Files
harmony/examples/fleet_vm_setup/src
Jean-Gabriel Gill-Couture 1d453dd9aa feat(e2e-demo): VM-based rehearsal harness + /etc/hosts injection
Adds `examples/fleet_e2e_demo/` — composes fleet_auth_callout's
existing pieces (Zitadel + auth callout deploy) with per-device
machine-user provisioning (one ZitadelSetupScore call per VM) and
FleetDeviceSetupScore using FleetDeviceAuth::ZitadelJwt.

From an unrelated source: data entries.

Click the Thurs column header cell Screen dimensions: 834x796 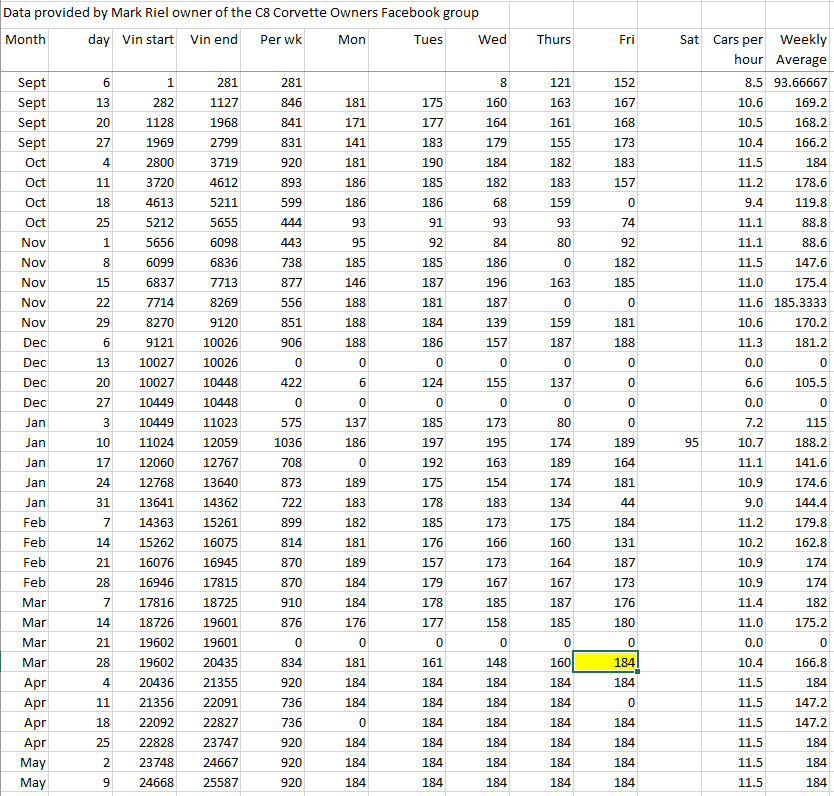(553, 40)
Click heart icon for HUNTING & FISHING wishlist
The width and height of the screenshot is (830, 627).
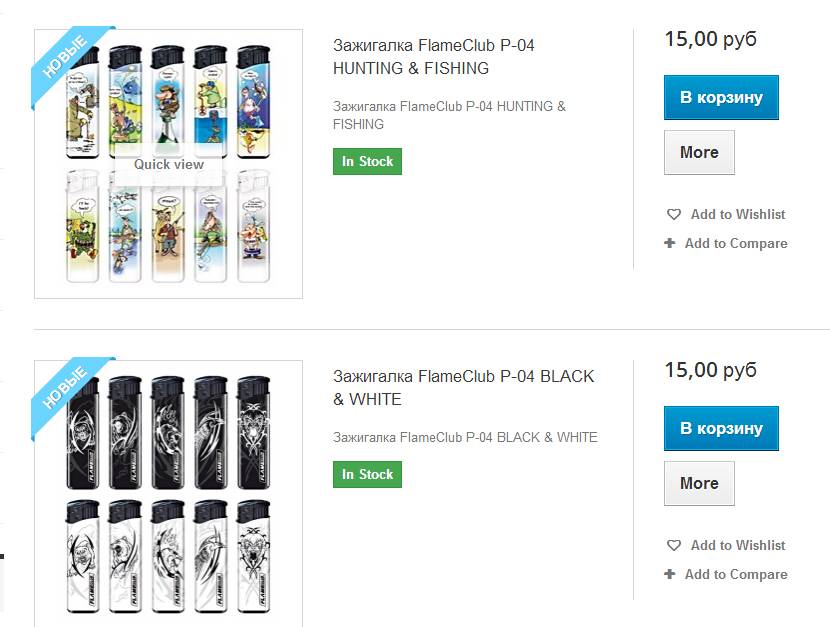pyautogui.click(x=674, y=214)
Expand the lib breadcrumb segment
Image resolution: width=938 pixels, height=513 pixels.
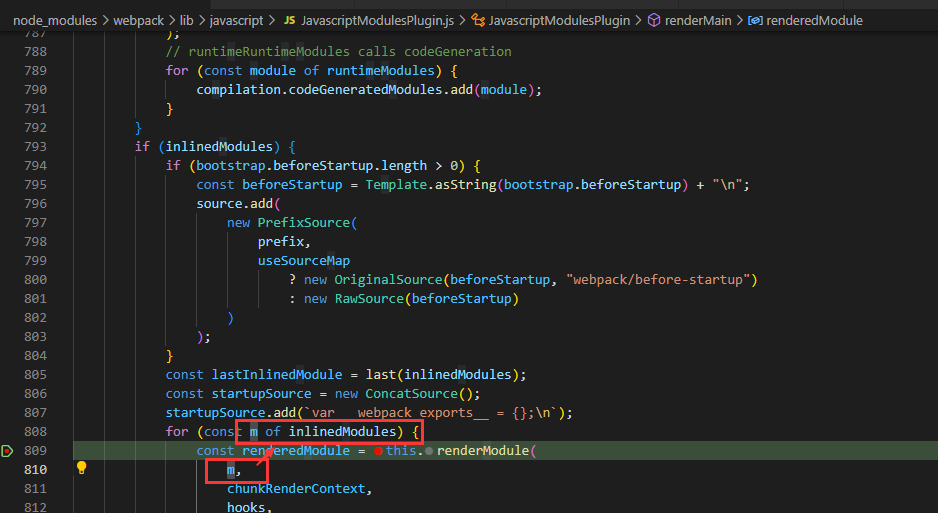click(187, 20)
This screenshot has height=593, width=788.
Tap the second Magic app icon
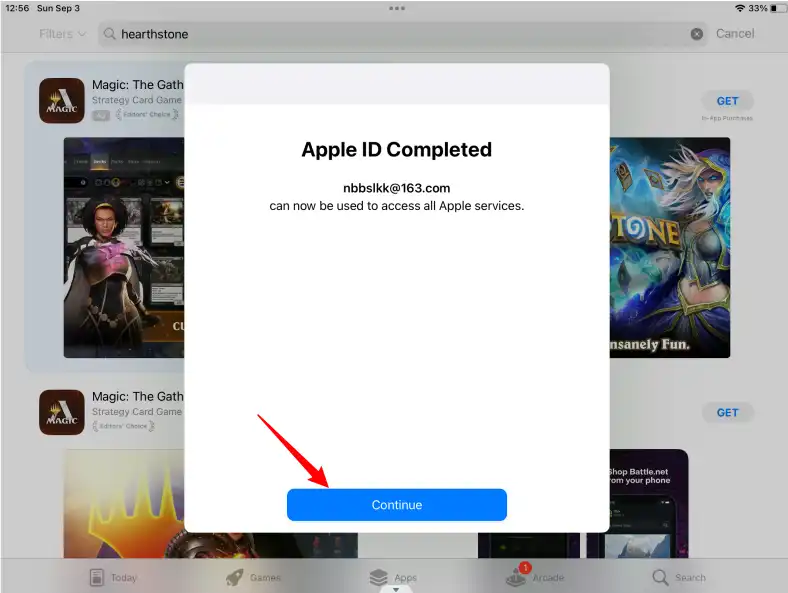[x=61, y=412]
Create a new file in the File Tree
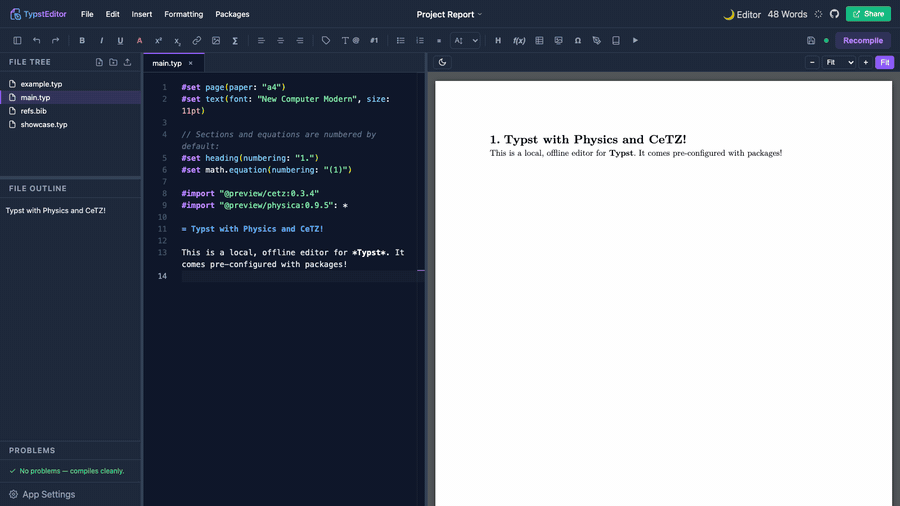Screen dimensions: 900x506 [x=99, y=62]
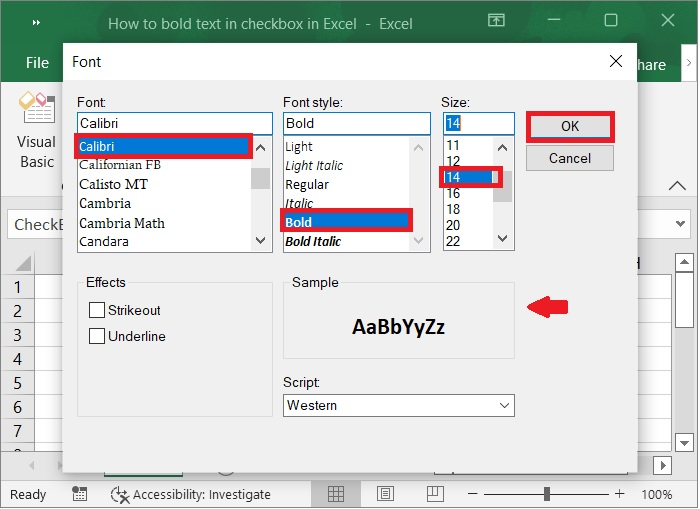Viewport: 700px width, 509px height.
Task: Click Accessibility: Investigate in the status bar
Action: coord(191,494)
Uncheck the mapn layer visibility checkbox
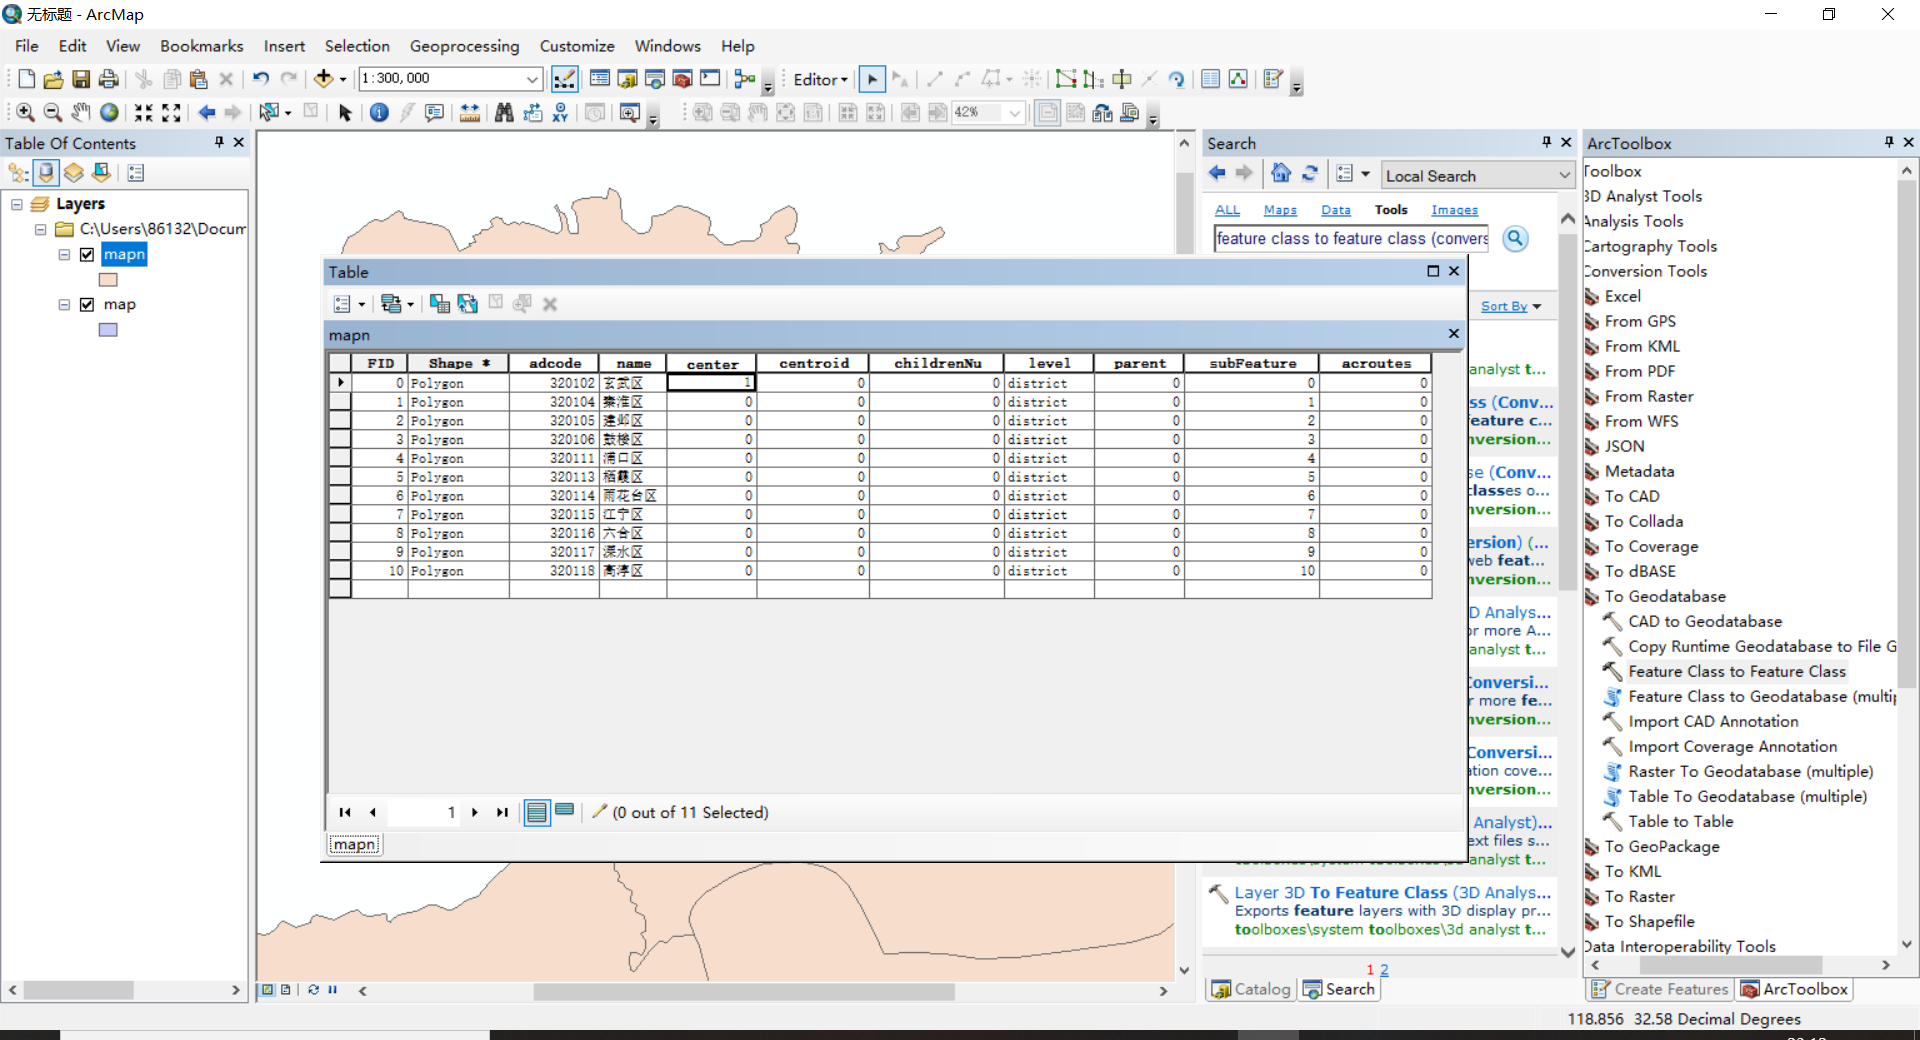The height and width of the screenshot is (1040, 1920). coord(87,254)
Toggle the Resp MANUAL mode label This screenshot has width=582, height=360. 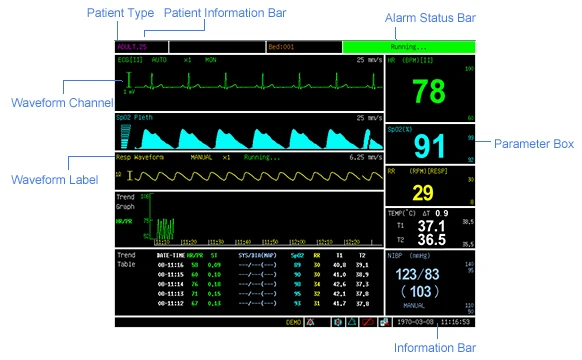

The harness
expects pre-provisioned libvirt VMs (one per device) reachable via
`FLEET_E2E_VM_<i>_IP` env vars; full VM provisioning via
ProvisionVmScore is a follow-up — keeping the harness observable in
pieces during the cold-start debugging tomorrow.

Constituent helpers in `fleet_auth_callout::lib.rs` flipped from
private to `pub` (deploy_zitadel, wait_for_zitadel_ready,
ensure_issuer_seed, build_and_load_callout_image, etc.) so the new
harness composes them rather than re-implementing.

`bring_up_full_stack`:
1. Ensure k3d cluster (re-uses fleet_auth_callout's create_k3d).
2. Deploy Zitadel + Postgres.
3. CoreDNS rewrite + wait for Zitadel HTTP + wait for the
   chart-provisioned `iam-admin-pat` secret. (Last step is new and
   load-bearing — without it ZitadelSetupScore races the chart's
   setup job and fails on first cold-run.)
4. ZitadelSetupScore for project + API app + roles + admin
   machine-user (admin gets fleet-admin role grant).
5. Issuer NKey from a persisted secret + NATS deploy with
   auth_callout block + callout pod.
6. For each device i: per-device ZitadelSetupScore (machine-user
   with `device` role grant), pull the JSON keyfile from cache,
   render the agent's TOML with the keyfile path. (FleetDeviceSetupScore
   invocation is wired structurally; the SSH-and-apply step is
   gated behind the VM provisioning follow-up.)

`HostsEntry` + `merge_hosts_file` added to FleetDeviceSetupScore so
VMs on a libvirt NAT can resolve `sso.fleet.local` to the host
gateway. Managed-block markers in /etc/hosts make the merge
idempotent across re-runs and removable when entries are dropped
from the score. Four new unit tests cover the merge invariants
(insert, replace, strip, byte-stable).

Tests skeleton in `tests/e2e_walking_skeleton.rs`:
- `both_devices_heartbeat_within_60s` — implemented; reads from
  device-info KV via admin token.
- `admin_jwt_reads_any_device_subject` — implemented; subscribes
  to `device-state.>` as admin.
- `cross_device_isolation_enforced_in_vm` — `#[ignore]` pending
  per-device-key plumbing through E2eHandles.
- `agent_recovers_from_nats_pod_restart` — `#[ignore]` pending
  the NATS-pod-restart driver.

The two `#[ignore]`d tests cover the load-bearing reconnect and
isolation invariants. Wiring them is the morning-of-rehearsal
priority since those are the customer-facing claims.

Out of scope of this commit (called out in the roadmap doc):
- ProvisionVmScore integration (today operator runs fleet_vm_setup
  out-of-band).
- Operator install via Helm (smoke-a4 runs operator host-side; this
  harness inherits that pattern).
- Full SSH-based agent install via FleetDeviceSetupScore — Score
  built, invocation gated.
2026-05-03 17:07:40 -04:00
..